### CO ZROBIĆ:
Przepisz dokładnie wszystkie wiersze listingu poniżej, bez obrazów.

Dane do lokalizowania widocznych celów
▽
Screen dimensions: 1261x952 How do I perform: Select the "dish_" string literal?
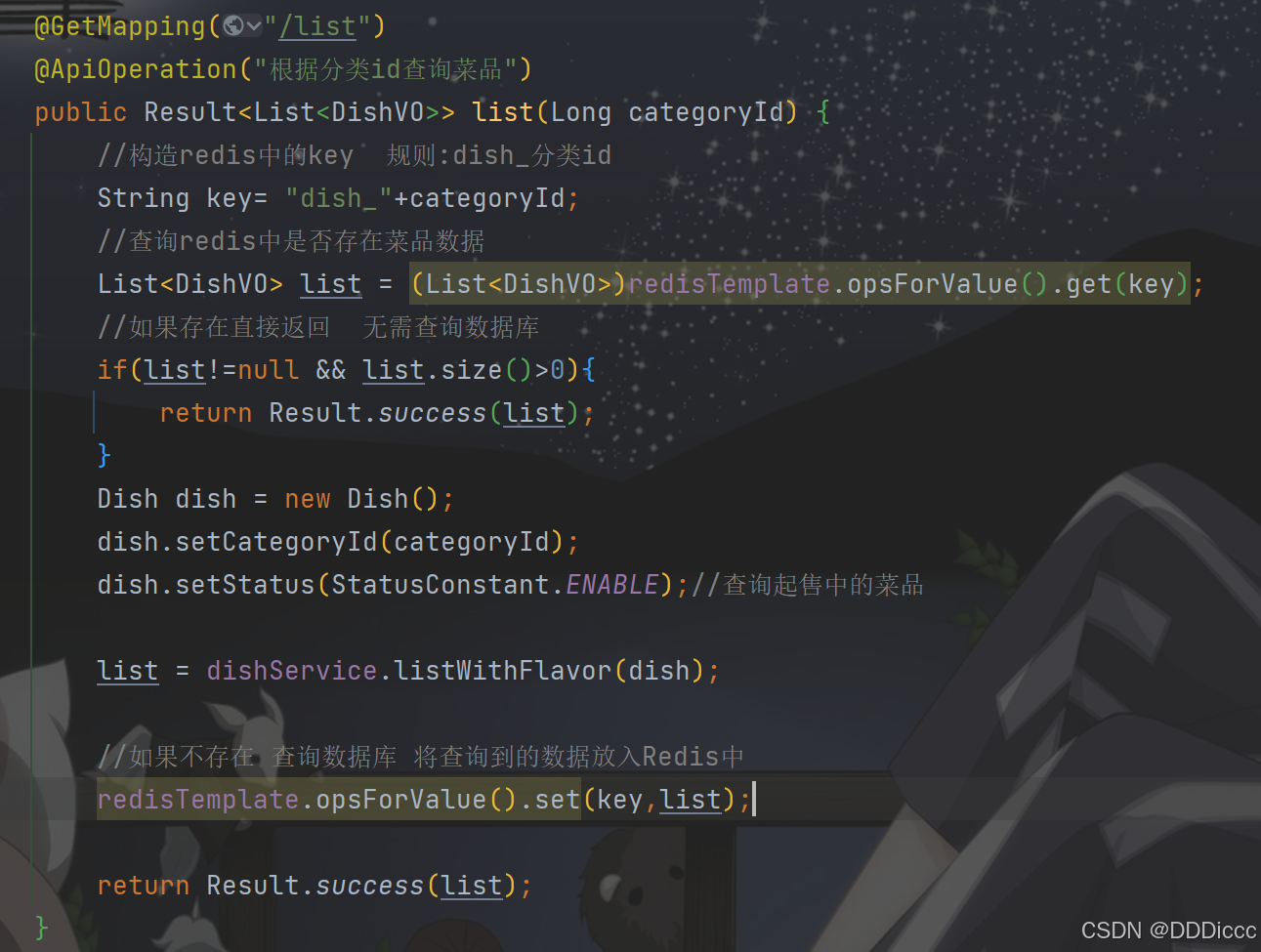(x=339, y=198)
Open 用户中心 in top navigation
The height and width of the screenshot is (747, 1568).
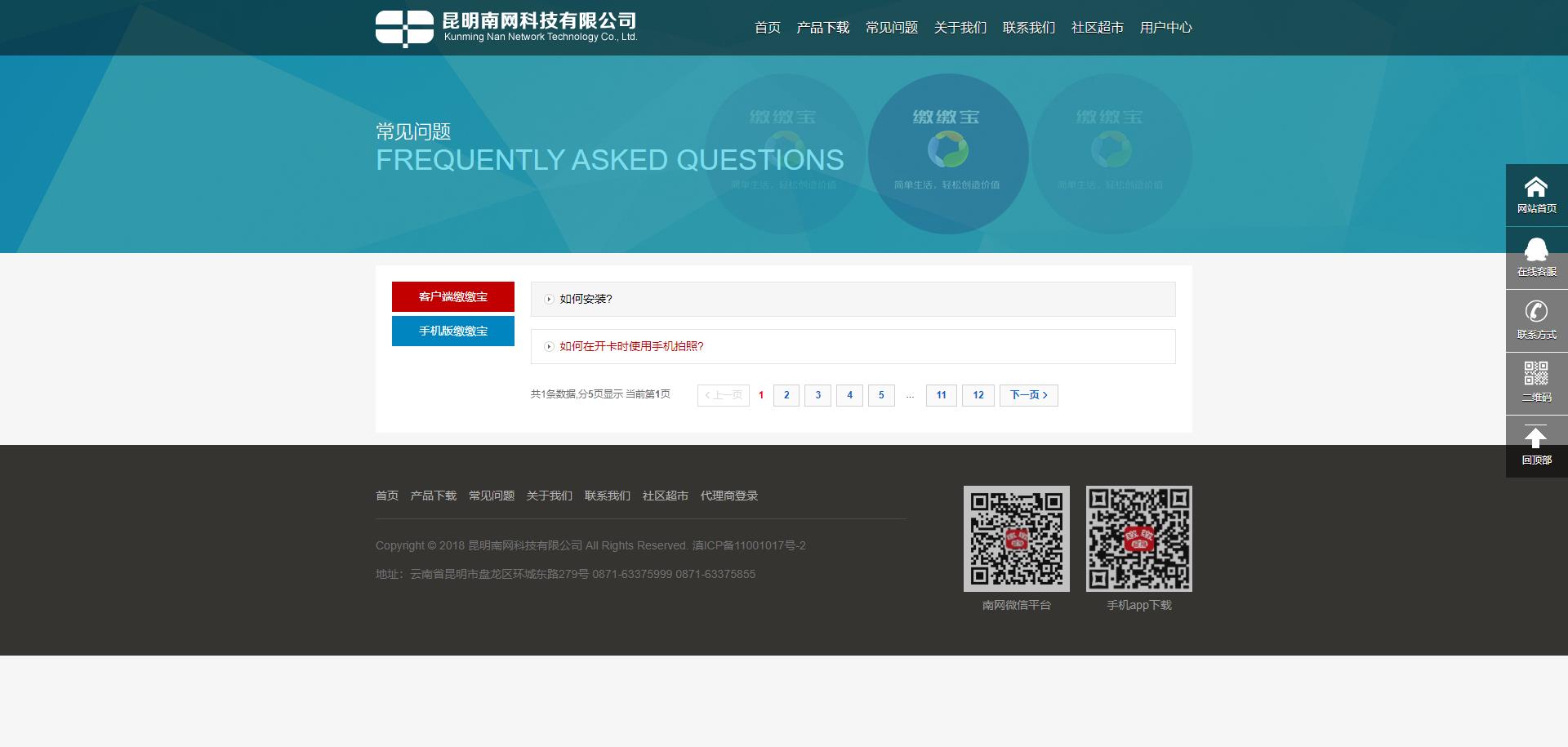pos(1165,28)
△
### ODPOWIEDŹ NA ZADANIE:
Screen dimensions: 1261x952 How do I perform: Select the "dish_" string literal?
(x=339, y=198)
Open 用户中心 in top navigation
The height and width of the screenshot is (747, 1568).
pos(1165,28)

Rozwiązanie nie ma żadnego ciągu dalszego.